Aggressione con la mazza, in tre nei guai

10 Gennaio 2019

Il pestaggio nei pressi di un pub: pene da uno a due anni per i giovani che picchiarono un ragazzo

CHIETI. Sono finiti sotto processo per un’aggressione a colpi di mazza da baseball dopo una serata trascorsa al pub. La vicenda giudiziaria si è chiusa ieri mattina, davanti al gup Isabella Maria Allieri e al pm Giancarlo Ciani, con tre patteggiamenti arrivati a distanza di oltre due anni e mezzo dall’episodio avvenuto a Chieti Scalo, non lontano dal locale Il Baffo. Matteo Orsini, 21enne di Pescara che materialmente colpì la vittima, ha concordato la pena di 2 anni e 2 mesi di reclusione e 600 euro di ammenda. Antonio Ferri, 24enne di Pescara, e Stefano Di Marco, 23enne di San Giovanni Teatino, se la sono invece cavata con un anno.
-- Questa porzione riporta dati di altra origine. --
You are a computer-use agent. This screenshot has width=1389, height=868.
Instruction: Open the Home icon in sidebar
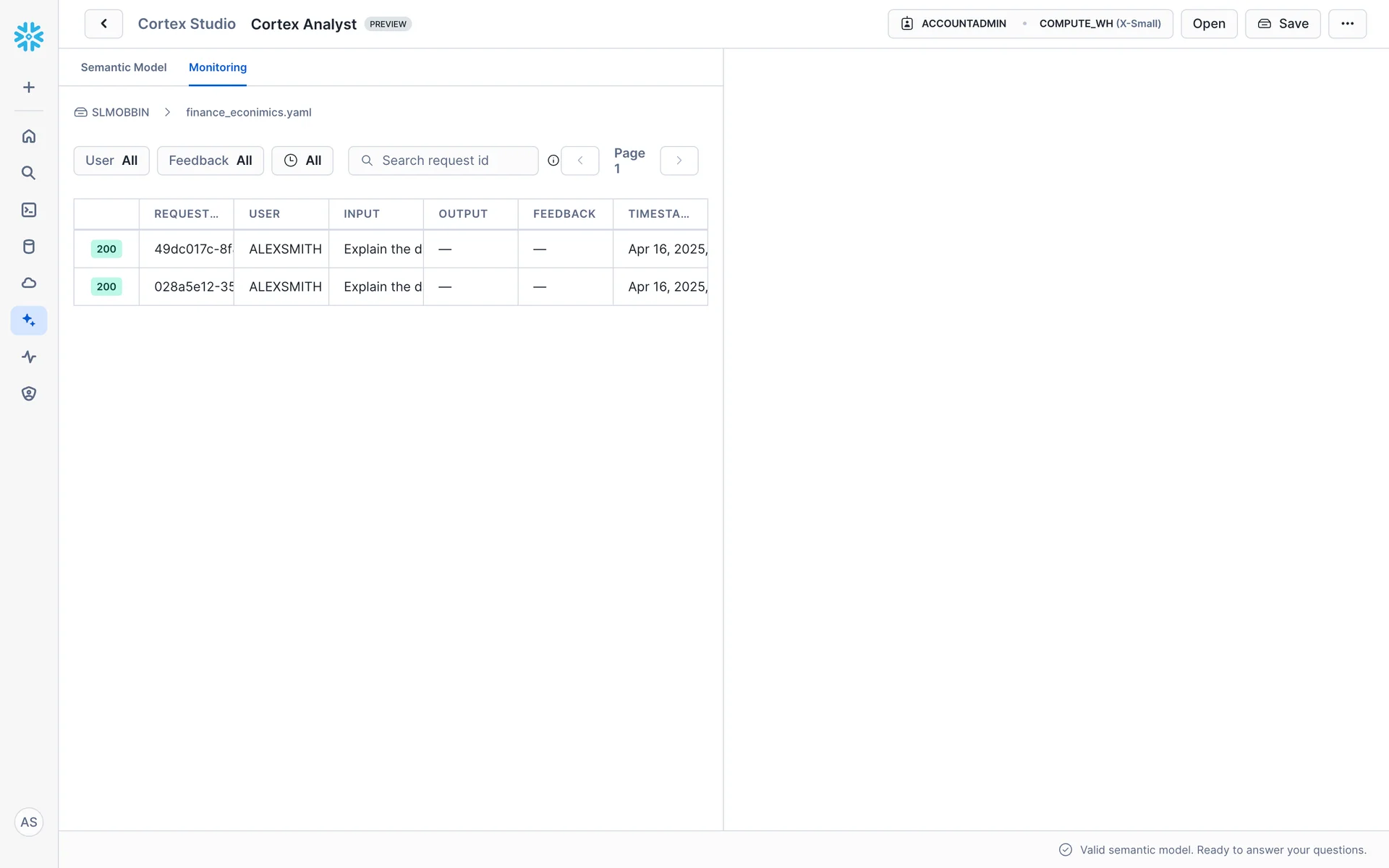tap(29, 136)
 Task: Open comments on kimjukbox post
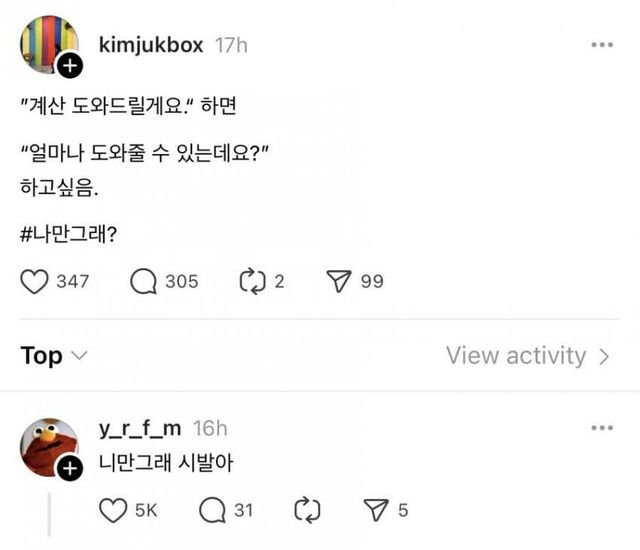pyautogui.click(x=145, y=282)
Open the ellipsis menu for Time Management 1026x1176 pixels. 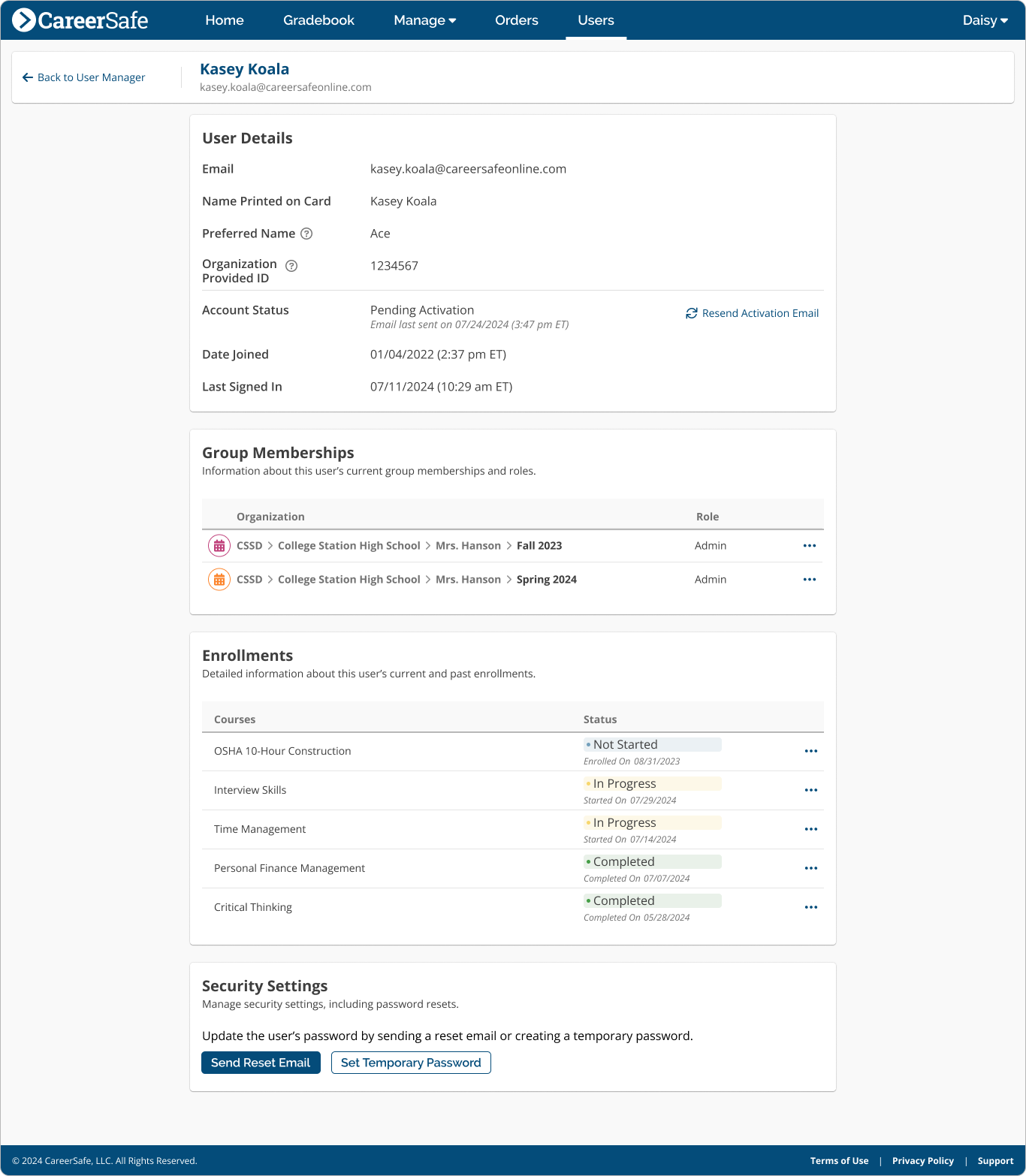[810, 829]
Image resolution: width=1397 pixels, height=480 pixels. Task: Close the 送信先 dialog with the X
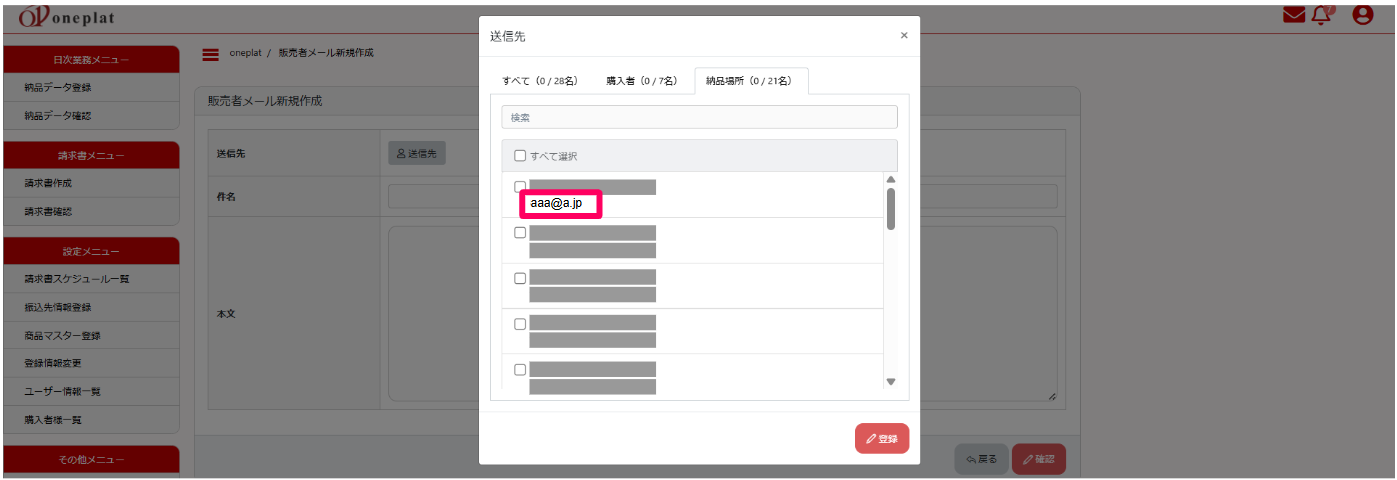pyautogui.click(x=904, y=35)
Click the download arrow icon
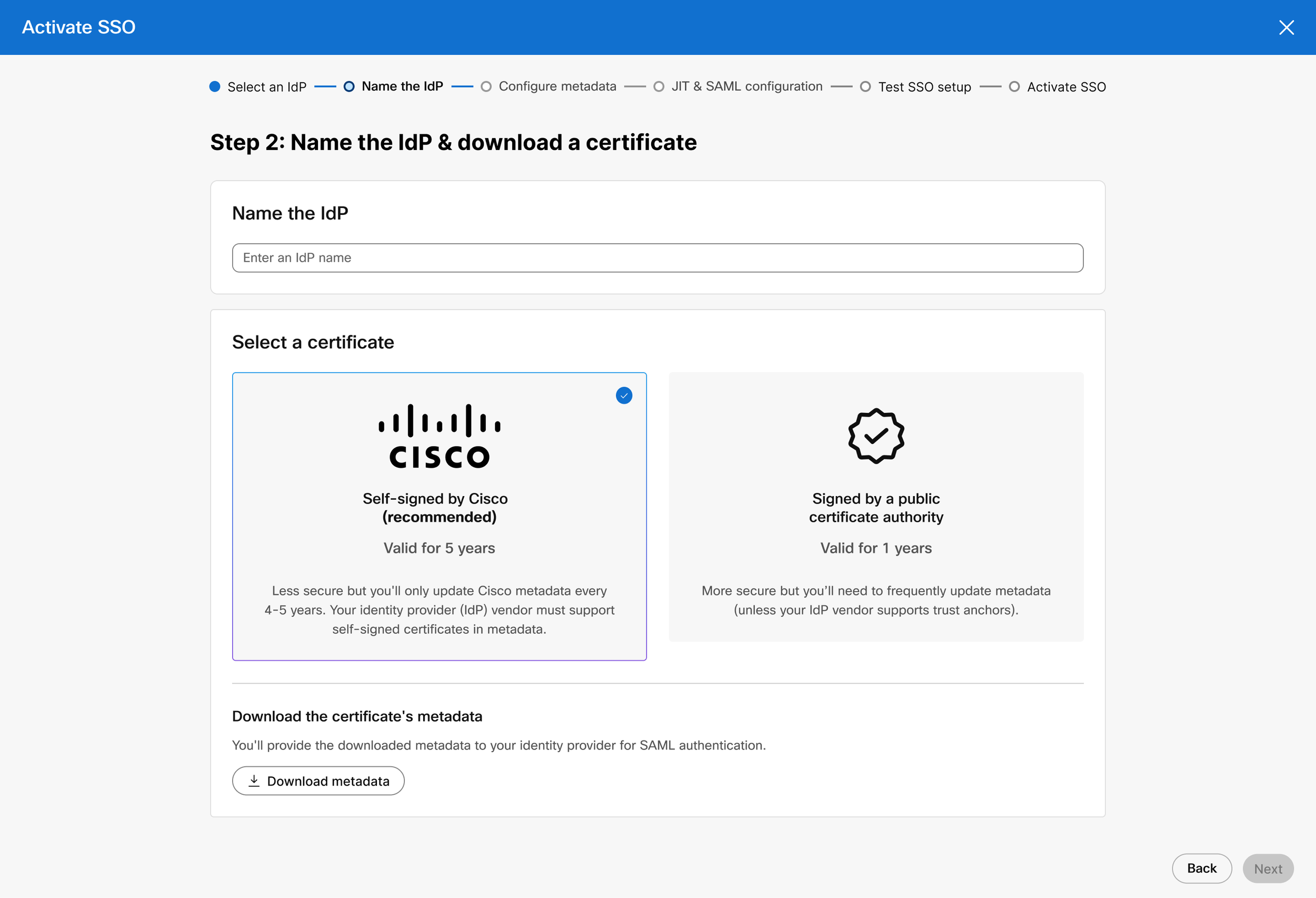Image resolution: width=1316 pixels, height=898 pixels. click(254, 781)
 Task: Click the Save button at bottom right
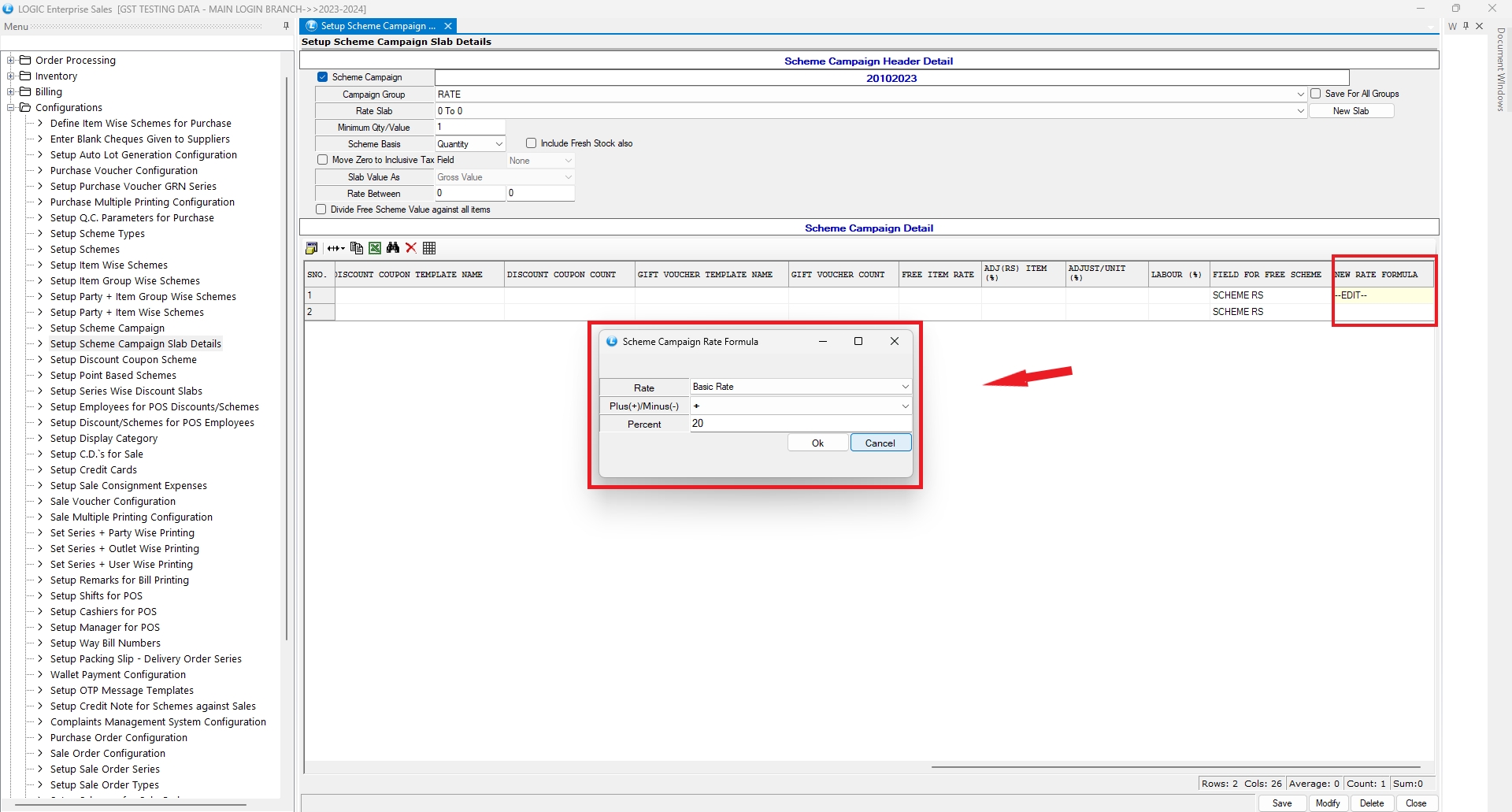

Per tutti, accusati di lesioni personali gravi, tentata violenza privata e porto ingiustificato di oggetti atti ad offendere, è scattata la sospensione della pena e la non menzione. La vittima, Federico Marcucci, un giovane di 24 anni di Chieti Scalo, si è costituita parte civile con l’avvocato Fabiana Desiderio ed è stata già risarcita con 10mila euro complessivi da Ferri e Di Marco. Le indagini sul pestaggio del 7 maggio del 2016 sono state condotte dai carabinieri del nucleo operativo e radiomobile di Chieti. «Gli imputati, in concorso tra loro e con altre persone non identificate, dopo aver inseguito Marcucci, lo raggiungevano e Orsini lo colpiva alla testa con una mazza da baseball». A quel punto la vittima è caduta a terra e gli altri l'hanno presa a calci «in modo da procurargli lesioni personali con conseguente malattia giudicata guaribile in 66 giorni». I tre, si legge sul capo di imputazione, devono rispondere anche di tentata violenza privata, perché volevano costringere un amico di Marcucci a rivelare loro dove fossero il ragazzo e chi lo accompagnava. Così lo hanno circondato «con fare intimidatorio» e, mentre Orsini gli puntava la mazza da baseball alla gola, Di Stefano lo ha afferrato per il bavero della giacca dicendogli: «Se non mi rispondi alle domande, ti sequestro, ti butto in macchina e ti massacro». Non solo: gli imputati, «senza un giustificato motivo», hanno portato la mazza da baseball fuori dalle loro abitazioni. Lo scorso settembre un quarto aggressore, Manuel Surricchio, 23enne di Sambuceto, è stato condannato a tre anni dal giudice monocratico. I motivi dell’aggressione non sono stati mai chiariti. Secondo la Procura, si è trattato di una sorta di spedizione punitiva. (g.let.)